Stephanie Pace Marshall, Founder and Executive Director of Illinois Mathematics and Science Academy, challenged the group to explore the question, “What would we call ourselves if we didn’t call ourselves schools?” Since the summit, I have found myself pondering this question.
The alumni depiction of their Idyllwild Arts experience is so much more than is conjured up when one thinks of a school. Clay Alexander ’94, who invented the world’s first LED track light bulb, says that he was always an inventor and that studying Theatre at Idyllwild Arts taught him the value of collaboration, which is the underpinning of his success today (which frankly is quite considerable). Elora Hardy ’99 studied Visual Arts at the Academy and is described as “having it all as a designer for Donna Karan.” She is now the founder of IBUKU, a sustainable construction company in Bali, and was named one of Architectural Digest’s top ten innovators in 2013. As you read this, countless other Idyllwild Arts Academy alumni are excelling in careers within and outside of the arts.
At Idyllwild Arts, we believe that art is an essential solution to global challenges.
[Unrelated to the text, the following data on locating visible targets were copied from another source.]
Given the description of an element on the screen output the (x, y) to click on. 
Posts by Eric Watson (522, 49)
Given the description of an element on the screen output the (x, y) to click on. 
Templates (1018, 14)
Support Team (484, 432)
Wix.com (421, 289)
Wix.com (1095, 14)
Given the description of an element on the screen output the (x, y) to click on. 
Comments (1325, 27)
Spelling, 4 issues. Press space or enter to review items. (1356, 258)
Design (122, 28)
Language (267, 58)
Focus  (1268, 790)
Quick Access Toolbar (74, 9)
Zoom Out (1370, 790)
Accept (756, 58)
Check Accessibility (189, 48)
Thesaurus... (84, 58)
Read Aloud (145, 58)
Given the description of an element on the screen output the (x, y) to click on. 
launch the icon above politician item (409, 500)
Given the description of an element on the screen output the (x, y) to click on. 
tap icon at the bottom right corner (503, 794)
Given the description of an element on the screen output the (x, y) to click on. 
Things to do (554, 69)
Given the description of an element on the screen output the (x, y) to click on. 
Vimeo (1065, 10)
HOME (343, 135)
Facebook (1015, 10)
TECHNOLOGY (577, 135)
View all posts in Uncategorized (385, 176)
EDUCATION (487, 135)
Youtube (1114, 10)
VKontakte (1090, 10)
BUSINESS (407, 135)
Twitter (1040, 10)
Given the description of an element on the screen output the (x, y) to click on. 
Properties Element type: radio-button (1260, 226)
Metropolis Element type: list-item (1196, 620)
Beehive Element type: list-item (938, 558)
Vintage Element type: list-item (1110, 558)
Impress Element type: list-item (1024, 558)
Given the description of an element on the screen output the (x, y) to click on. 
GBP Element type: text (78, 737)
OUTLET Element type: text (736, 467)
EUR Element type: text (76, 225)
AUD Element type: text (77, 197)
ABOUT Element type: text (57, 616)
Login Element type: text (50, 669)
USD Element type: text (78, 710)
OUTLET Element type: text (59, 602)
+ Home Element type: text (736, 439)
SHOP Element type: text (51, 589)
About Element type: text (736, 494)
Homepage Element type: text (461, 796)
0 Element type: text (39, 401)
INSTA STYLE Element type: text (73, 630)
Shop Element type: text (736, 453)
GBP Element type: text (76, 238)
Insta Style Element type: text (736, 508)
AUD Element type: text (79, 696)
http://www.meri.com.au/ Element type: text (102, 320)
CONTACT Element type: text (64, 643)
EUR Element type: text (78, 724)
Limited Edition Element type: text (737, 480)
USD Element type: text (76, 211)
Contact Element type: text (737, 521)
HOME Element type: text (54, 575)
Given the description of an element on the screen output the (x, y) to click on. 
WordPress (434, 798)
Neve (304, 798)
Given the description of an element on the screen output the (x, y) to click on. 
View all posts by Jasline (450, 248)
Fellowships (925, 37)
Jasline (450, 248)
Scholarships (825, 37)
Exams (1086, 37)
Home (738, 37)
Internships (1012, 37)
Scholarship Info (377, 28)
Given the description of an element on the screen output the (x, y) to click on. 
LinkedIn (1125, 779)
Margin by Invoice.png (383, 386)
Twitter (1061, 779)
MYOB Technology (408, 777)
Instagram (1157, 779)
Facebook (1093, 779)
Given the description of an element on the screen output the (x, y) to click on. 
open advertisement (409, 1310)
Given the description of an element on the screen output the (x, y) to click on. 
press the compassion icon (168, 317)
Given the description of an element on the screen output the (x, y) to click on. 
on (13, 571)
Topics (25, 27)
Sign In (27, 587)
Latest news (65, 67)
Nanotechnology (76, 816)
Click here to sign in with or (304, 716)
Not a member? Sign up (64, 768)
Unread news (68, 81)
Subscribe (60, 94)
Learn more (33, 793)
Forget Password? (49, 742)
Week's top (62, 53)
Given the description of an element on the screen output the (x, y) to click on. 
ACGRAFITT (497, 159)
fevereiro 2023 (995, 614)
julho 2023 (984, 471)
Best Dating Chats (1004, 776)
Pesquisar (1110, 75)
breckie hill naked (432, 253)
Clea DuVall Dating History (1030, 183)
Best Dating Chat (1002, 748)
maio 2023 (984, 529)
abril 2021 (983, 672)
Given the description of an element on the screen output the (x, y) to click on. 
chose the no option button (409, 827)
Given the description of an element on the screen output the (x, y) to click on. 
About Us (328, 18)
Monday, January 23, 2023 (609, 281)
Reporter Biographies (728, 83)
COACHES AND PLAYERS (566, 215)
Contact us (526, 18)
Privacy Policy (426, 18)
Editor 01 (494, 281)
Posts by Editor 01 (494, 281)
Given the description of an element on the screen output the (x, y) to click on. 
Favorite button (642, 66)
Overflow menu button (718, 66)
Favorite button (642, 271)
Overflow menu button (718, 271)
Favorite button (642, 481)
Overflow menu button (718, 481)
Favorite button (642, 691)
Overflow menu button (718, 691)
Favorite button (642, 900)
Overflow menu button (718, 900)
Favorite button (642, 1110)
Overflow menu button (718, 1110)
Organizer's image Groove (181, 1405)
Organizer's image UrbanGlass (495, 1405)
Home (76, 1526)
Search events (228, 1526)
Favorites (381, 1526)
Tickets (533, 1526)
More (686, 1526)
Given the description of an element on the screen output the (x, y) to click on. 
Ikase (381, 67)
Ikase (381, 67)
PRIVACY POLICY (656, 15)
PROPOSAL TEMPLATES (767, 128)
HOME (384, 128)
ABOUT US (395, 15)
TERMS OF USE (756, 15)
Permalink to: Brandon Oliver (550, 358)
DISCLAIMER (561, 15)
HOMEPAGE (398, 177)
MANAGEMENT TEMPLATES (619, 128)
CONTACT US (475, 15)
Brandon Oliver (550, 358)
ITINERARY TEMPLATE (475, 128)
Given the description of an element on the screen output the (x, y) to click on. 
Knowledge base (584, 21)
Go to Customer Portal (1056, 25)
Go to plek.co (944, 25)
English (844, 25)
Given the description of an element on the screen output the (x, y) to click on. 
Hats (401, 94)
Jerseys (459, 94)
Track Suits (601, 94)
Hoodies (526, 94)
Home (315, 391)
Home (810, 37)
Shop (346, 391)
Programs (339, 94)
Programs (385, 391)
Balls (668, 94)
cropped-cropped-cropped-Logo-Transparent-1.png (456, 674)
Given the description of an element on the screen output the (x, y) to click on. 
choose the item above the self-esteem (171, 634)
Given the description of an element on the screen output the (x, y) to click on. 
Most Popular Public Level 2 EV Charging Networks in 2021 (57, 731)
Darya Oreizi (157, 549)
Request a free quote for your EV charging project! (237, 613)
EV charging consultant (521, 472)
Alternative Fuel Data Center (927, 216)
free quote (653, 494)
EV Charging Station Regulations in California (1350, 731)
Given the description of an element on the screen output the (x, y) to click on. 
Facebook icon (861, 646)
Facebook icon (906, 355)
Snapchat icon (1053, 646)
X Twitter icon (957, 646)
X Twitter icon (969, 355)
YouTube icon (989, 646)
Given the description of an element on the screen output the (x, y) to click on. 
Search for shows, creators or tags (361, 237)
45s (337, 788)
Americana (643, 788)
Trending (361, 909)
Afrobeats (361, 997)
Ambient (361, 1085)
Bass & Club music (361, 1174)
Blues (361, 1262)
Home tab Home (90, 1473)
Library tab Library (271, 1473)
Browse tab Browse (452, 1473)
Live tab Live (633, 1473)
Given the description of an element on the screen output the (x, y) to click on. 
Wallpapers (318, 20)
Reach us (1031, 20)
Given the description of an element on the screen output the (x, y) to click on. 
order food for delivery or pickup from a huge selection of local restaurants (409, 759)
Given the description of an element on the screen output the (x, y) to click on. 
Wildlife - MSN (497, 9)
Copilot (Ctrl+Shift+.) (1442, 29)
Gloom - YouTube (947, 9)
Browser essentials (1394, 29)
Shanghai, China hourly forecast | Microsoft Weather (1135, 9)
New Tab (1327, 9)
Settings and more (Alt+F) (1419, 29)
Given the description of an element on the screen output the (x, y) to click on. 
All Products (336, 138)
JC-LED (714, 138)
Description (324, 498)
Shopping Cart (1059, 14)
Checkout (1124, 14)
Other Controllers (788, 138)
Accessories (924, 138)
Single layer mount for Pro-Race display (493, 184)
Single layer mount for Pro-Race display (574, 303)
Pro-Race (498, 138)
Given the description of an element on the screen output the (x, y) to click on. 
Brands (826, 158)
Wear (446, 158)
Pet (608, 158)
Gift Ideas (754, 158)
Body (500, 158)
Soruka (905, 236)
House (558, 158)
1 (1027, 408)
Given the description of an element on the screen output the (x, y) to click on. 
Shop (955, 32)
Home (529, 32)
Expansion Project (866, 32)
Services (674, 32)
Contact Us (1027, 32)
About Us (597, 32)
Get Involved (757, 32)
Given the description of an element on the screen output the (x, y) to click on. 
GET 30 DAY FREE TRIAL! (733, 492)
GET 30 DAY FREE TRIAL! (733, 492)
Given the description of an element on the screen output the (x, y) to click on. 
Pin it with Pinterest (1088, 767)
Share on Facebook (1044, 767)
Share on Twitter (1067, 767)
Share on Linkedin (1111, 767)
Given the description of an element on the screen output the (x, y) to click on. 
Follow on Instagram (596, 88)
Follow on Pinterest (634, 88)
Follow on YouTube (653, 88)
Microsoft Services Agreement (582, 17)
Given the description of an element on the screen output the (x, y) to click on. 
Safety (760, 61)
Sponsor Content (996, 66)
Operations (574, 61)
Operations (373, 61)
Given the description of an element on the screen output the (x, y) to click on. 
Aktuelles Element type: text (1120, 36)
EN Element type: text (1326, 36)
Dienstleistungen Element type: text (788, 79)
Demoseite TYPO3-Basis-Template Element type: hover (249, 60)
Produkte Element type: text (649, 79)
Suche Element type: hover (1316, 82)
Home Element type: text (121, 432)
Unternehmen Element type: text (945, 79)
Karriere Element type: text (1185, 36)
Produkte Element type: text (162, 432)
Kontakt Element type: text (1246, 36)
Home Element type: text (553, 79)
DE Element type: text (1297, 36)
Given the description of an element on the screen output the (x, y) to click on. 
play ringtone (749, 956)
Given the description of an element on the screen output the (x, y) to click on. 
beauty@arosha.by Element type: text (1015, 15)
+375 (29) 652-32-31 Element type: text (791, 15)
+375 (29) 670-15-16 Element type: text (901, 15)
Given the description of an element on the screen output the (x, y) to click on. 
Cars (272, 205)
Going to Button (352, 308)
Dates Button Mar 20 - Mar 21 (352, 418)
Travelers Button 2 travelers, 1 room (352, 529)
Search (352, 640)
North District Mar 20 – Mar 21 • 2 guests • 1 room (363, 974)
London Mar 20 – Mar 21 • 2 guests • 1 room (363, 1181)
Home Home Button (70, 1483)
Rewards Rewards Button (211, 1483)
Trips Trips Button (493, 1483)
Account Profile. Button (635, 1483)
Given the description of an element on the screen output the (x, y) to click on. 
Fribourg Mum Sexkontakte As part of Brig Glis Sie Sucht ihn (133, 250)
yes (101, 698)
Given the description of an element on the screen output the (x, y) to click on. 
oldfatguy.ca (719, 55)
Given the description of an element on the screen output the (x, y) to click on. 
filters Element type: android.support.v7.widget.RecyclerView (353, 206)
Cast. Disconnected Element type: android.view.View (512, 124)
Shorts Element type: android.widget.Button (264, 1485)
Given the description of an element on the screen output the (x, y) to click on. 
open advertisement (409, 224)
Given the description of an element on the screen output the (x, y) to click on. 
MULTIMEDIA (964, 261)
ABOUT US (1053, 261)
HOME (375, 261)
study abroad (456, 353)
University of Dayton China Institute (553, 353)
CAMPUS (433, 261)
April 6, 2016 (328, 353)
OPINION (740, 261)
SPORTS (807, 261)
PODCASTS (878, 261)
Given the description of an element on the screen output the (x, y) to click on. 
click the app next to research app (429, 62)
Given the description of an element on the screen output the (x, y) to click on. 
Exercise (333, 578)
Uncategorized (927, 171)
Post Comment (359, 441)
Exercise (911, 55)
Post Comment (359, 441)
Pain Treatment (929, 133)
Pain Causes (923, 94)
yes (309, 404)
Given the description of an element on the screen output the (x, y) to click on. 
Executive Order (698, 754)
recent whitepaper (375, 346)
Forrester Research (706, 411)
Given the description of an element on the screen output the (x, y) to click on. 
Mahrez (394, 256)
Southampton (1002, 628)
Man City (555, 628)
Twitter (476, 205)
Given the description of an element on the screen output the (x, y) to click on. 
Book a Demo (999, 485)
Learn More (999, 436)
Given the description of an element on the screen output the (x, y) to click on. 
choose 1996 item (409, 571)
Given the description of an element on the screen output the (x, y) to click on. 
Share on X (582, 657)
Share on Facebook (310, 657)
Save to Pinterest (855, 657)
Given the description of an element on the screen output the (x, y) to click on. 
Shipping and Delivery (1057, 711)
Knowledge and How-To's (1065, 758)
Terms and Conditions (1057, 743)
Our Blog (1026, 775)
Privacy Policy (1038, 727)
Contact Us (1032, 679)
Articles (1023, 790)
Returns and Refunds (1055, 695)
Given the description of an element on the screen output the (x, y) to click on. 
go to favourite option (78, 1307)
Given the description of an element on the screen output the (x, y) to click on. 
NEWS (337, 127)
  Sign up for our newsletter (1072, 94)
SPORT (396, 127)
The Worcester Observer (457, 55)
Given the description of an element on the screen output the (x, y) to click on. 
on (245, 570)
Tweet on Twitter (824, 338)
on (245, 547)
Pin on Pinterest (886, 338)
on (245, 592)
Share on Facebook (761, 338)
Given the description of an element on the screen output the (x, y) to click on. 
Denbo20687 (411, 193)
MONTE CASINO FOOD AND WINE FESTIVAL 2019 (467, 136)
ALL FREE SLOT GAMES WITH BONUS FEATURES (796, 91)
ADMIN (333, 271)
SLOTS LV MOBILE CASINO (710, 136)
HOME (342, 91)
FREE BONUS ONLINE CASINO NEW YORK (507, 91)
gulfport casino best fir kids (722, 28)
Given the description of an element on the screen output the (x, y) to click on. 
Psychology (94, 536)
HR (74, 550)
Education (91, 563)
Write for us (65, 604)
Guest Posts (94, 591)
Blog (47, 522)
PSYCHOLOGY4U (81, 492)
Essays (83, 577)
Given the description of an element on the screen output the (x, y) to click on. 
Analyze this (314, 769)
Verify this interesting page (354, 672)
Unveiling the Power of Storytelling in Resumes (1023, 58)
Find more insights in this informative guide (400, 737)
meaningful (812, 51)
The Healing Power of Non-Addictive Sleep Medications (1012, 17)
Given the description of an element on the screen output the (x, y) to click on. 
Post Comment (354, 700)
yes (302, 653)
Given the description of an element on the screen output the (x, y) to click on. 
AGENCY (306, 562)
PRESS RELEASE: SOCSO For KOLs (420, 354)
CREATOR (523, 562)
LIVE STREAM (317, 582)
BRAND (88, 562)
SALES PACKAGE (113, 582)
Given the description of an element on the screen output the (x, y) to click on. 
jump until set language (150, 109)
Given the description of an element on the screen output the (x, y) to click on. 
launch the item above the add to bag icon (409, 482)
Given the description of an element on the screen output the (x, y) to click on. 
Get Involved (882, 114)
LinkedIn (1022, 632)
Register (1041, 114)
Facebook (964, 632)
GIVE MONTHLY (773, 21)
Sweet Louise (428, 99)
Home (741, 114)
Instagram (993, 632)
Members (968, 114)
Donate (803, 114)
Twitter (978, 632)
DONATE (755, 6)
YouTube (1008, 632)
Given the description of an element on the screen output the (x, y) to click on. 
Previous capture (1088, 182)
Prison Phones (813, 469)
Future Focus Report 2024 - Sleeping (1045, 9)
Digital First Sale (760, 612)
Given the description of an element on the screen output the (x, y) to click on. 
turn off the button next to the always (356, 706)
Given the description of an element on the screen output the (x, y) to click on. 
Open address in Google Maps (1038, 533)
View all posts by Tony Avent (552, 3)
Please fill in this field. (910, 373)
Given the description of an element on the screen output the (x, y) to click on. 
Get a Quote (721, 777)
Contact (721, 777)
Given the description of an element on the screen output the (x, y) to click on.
While our mission to change lives through the transformative power of art hasn’t altered for over seventy years, we always seek to remain relevant to the students we serve and the challenges that await them.
Dr. Stephanie Pace Marshall was right. The word “school’ cannot solely define who we are and why we matter in the world. Idyllwild Arts will continue to be a laboratory for our citizen-artists to create, discover, and explore themselves, their world, and their place in it. Some people call that school, some people call it camp, and some people even call it home.